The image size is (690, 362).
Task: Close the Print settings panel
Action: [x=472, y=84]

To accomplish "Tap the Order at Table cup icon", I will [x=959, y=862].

* * *

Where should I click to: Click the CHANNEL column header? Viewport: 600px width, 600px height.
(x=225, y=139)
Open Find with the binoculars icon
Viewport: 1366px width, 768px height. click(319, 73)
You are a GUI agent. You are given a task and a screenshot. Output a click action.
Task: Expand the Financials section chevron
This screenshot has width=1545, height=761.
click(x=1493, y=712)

* * *

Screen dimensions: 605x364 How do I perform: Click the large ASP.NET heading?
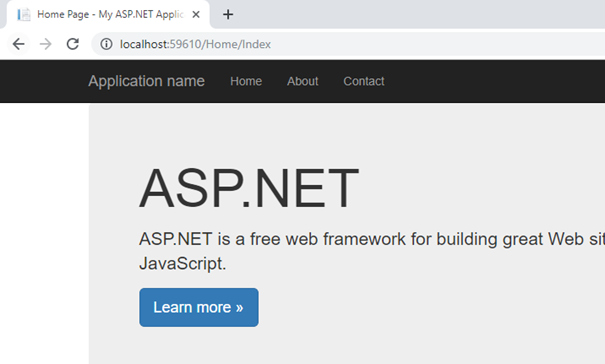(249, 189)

_Brief:_ In the data above, which lines lie between the line with "Where should I" and the line with "You are a GUI", inclusive? Print those lines exactly and nothing else.

_Solution:_
Where should I click to: Click the CHANNEL column header? Viewport: 600px width, 600px height.
(x=225, y=139)
Open Find with the binoculars icon
Viewport: 1366px width, 768px height. click(319, 73)
You are a GUI agent. You are given a task and a screenshot. Output a click action.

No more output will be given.